* **EXTRACTED ENTRIES**:
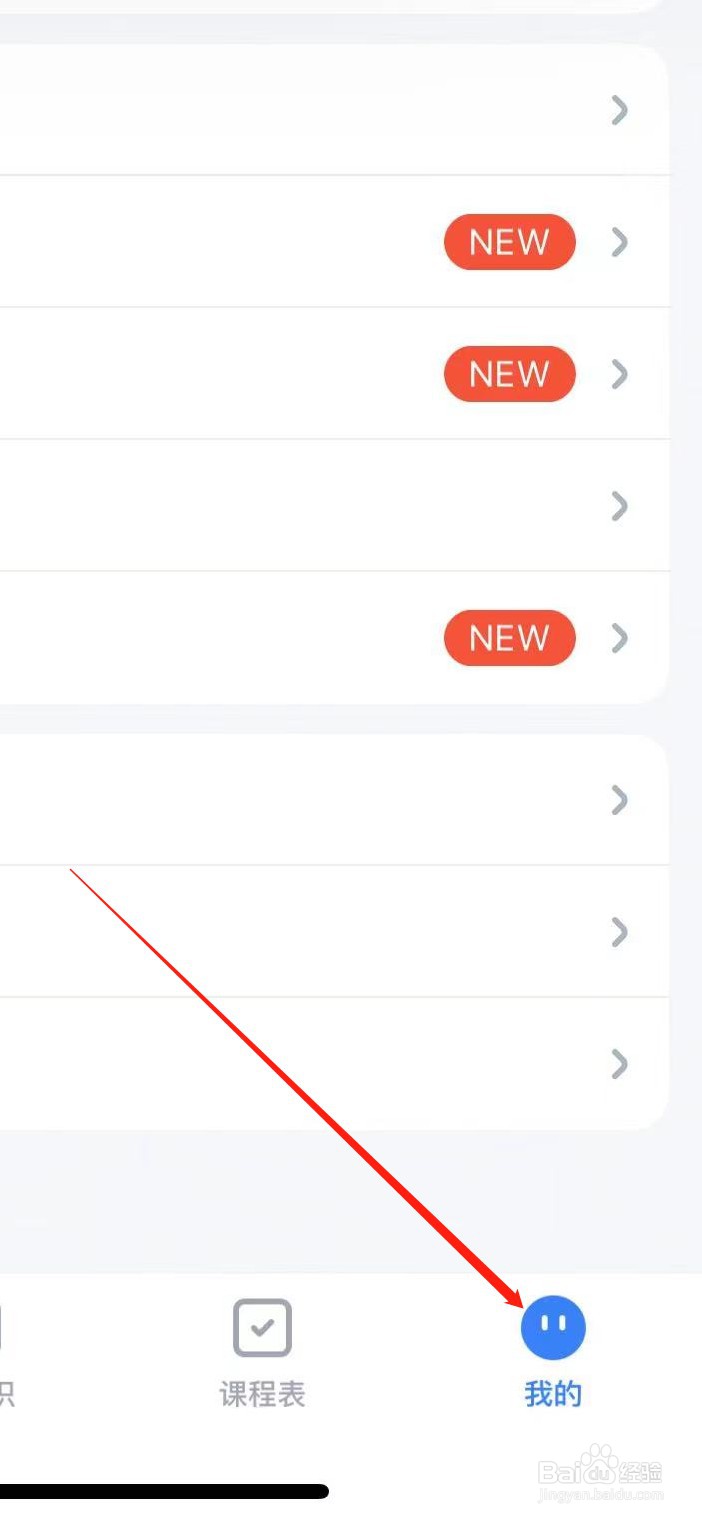The width and height of the screenshot is (702, 1519).
Task: Select the lower card's middle row body
Action: pos(334,932)
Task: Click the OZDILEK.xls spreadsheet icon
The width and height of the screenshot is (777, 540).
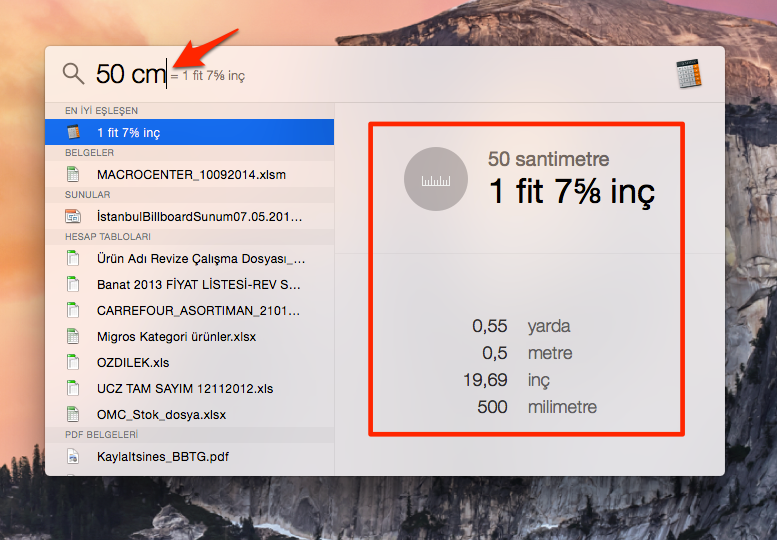Action: [x=73, y=362]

* **WHAT IS REQUIRED**: Transcribe every line from the one with "Task: Click the OZDILEK.xls spreadsheet icon" to the last line of the records above, exactly, excluding pictures.

* **TASK SOLUTION**:
Task: Click the OZDILEK.xls spreadsheet icon
The width and height of the screenshot is (777, 540).
Action: [x=73, y=362]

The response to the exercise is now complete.